## What the task requires
Put every line of the entries below into a numbered list, leaving out any blank lines.

Text and element pointing records:
** BEGIN **
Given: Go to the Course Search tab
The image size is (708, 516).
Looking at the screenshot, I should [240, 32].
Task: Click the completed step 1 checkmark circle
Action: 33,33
** END **
## Worked solution
1. Given: Go to the Course Search tab
2. The image size is (708, 516).
3. Looking at the screenshot, I should [240, 32].
4. Task: Click the completed step 1 checkmark circle
5. Action: 33,33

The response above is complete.